July 07, 2011
Job opportunities in print journalism have been dwindling for years. Plenty of citizens would have given a limb for that job Vargas got at the Washington Post. How did he get it? It probably didn’t hurt that he was an affirmative-action three-fer: An immigrant, Hispanic-surnamed (though ethnically Filipino), and homosexual.
Henry Velandia. For Third World gamers of the US immigration system, the main difficulty must be to keep up with the ever-increasing number of ways we make the system-gaming easier. Our latest helping hand: same-sex marriage.
Henry Velandia, a 27-year-old professional salsa dancer from Caracas [Venezuela] now living in New Jersey, legally married US citizen Josh Vandiver, 30, in Connecticut last year, but due to the Defense of Marriage Act—a 1996 federal law that defines marriage as between a man and a woman—Vandiver was not allowed to sponsor Velandia for a green card in the same way a heterosexual person could for his or her spouse. The Department of Homeland Security nevertheless decided to drop deportation efforts against him Wednesday.
So we have just de facto extended asylum rights to any person, from anywhere in the world, who claims to be homosexual. Over in Ouagadougou they’re already recording a new set of cassette tapes.
Waad Ramadan Alwan and Mohanad Shareef Hammadi. Both these gentlemen were arrested in May on terrorism charges. Both had entered the USA in 2009 as refugees, in spite of active careers fighting against US troops in Iraq.
The things they’re accused of doing were in Iraq, their fingerprints were found on IEDs in Iraq….They got into this country as a mistake….

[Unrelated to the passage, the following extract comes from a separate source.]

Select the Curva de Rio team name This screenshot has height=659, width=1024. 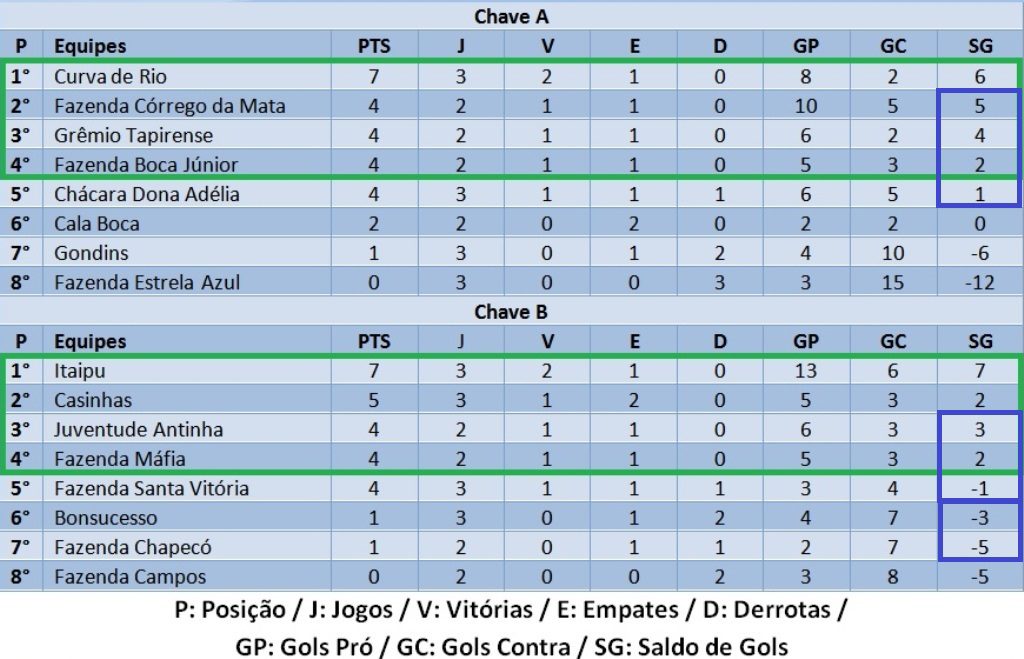pos(110,76)
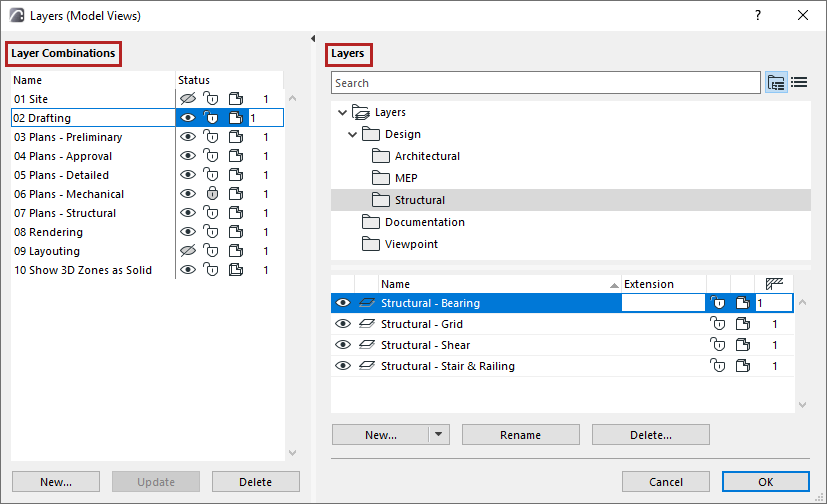Viewport: 827px width, 504px height.
Task: Toggle lock icon for 06 Plans - Mechanical
Action: pyautogui.click(x=211, y=194)
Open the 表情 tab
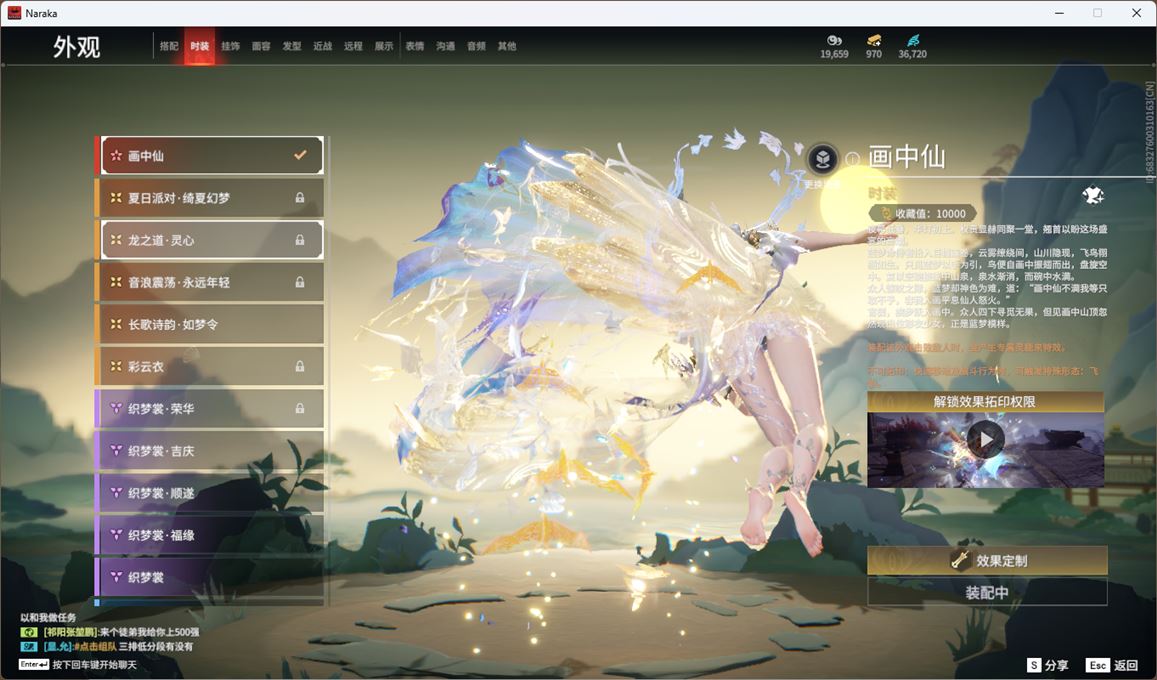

I wonder how many similar “mistakes” there were among the 56,000 Iraqis admitted to the USA for settlement under that same refugee program.
And there was no shortage of public funds to provide Mr. Alwan and Mr. Hammadi with the necessities of life—you know, stuff such as housing and health care—that you, Joe Citizen, have to work your ass off for:
Both entered the country legally as Iraqi refugees, receiving publicly funded housing assistance and health care.
Zeituni Onyango. Out of the news since her big break last year, Barack Obama’s Aunt Zeituni remains a poster gal for the propositions that: (a) If a US federal judge orders you to do something and you don’t do it, nothing whatever will happen to you. (b) If you make illegal contributions to the campaign of a presidential candidate to whom you are related, and that candidate becomes president, nothing whatever will happen to you. (c) No matter how deep a pit of debt the USA and its states and municipalities sink down into, there’s always $700 a month and free housing to spare for a foreign freeloader.
Some of those who claim asylum really do have a well-founded fear of persecution in their home countries; some refugees are honestly grateful for our generosity and determined to enter into the American spirit of industrious self-support; and most Filipinos seeking to enter the USA for reasons of family reunification seem willing to wait out the legal process for the number of years—up to twenty-three in the F4 category—listed here.
I am also aware that many Americans would consider these freeloaders and public nuisances to be incidental to the larger purpose of proving our benevolence and fulfilling our mission as a haven for the poor and oppressed—just a tolerable trace of grit in the machinery. In this view the costs of housing, feeding, educating, healing, and/or prosecuting and incarcerating the Vargases, Onyangos, et al., are merely part of what is required from us, to whom so much has been given.
Does it not sometimes occur even to these gentle souls that it might, by dint of a more rigorous regulation of entry and settlement, be possible to maintain our status as the Hope of the World while shedding our growing reputation as the Suckers of the World?